WHAT THIS TASK INVOLVES
Write out the entries below once more, exactly.

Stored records

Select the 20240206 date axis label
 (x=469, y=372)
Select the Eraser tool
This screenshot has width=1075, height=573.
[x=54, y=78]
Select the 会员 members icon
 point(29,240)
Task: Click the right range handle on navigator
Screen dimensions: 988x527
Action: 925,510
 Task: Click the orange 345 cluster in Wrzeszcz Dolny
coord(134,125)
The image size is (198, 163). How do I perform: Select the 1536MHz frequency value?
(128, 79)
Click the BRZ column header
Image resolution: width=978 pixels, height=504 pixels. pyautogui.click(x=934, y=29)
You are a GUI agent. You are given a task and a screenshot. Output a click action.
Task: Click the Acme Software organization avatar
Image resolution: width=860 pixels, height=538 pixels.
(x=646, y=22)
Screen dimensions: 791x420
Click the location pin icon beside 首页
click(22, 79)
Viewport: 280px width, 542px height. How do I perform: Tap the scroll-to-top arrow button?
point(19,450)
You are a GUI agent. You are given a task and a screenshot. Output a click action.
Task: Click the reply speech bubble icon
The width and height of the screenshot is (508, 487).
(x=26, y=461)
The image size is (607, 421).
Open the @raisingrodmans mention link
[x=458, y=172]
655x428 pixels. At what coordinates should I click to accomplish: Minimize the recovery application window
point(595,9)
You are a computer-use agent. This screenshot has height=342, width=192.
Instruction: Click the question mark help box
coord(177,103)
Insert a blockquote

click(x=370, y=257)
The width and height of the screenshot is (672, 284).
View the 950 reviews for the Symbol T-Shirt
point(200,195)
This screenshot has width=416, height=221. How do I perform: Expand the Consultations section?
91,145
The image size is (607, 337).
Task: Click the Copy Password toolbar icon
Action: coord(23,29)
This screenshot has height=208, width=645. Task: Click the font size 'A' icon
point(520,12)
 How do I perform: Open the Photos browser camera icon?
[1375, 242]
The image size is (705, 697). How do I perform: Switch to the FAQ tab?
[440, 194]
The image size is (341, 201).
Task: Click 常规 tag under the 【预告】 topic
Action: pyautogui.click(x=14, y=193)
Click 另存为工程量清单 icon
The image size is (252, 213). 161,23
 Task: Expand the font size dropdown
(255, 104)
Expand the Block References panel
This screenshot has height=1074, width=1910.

EXERCISE OUTPUT
Select the 20240206 date axis label
 (x=469, y=372)
Select the Eraser tool
This screenshot has width=1075, height=573.
[x=54, y=78]
Select the 会员 members icon
 point(29,240)
Task: Click the right range handle on navigator
Screen dimensions: 988x527
Action: 925,510
 Task: Click the orange 345 cluster in Wrzeszcz Dolny
coord(134,125)
The image size is (198, 163). How do I perform: Select the 1536MHz frequency value?
(128, 79)
Click the BRZ column header
Image resolution: width=978 pixels, height=504 pixels. pyautogui.click(x=934, y=29)
You are a GUI agent. You are given a task and a screenshot. Output a click action.
Task: Click the Acme Software organization avatar
Image resolution: width=860 pixels, height=538 pixels.
(x=646, y=22)
Screen dimensions: 791x420
Click the location pin icon beside 首页
click(22, 79)
Viewport: 280px width, 542px height. How do I perform: Tap the scroll-to-top arrow button?
point(19,450)
You are a GUI agent. You are given a task and a screenshot. Output a click action.
Task: Click the reply speech bubble icon
The width and height of the screenshot is (508, 487).
(x=26, y=461)
The image size is (607, 421).
Open the @raisingrodmans mention link
[x=458, y=172]
655x428 pixels. At what coordinates should I click to accomplish: Minimize the recovery application window
point(595,9)
You are a computer-use agent. This screenshot has height=342, width=192.
Instruction: Click the question mark help box
coord(177,103)
Insert a blockquote

click(x=370, y=257)
The width and height of the screenshot is (672, 284).
View the 950 reviews for the Symbol T-Shirt
point(200,195)
This screenshot has width=416, height=221. How do I perform: Expand the Consultations section?
91,145
The image size is (607, 337).
Task: Click the Copy Password toolbar icon
Action: coord(23,29)
This screenshot has height=208, width=645. Task: Click the font size 'A' icon
point(520,12)
 How do I perform: Open the Photos browser camera icon?
[1375, 242]
The image size is (705, 697). How do I perform: Switch to the FAQ tab?
[440, 194]
The image size is (341, 201).
Task: Click 常规 tag under the 【预告】 topic
Action: pyautogui.click(x=14, y=193)
Click 另存为工程量清单 icon
The image size is (252, 213). 161,23
 Task: Expand the font size dropdown
(255, 104)
Expand the Block References panel
This screenshot has height=1074, width=1910.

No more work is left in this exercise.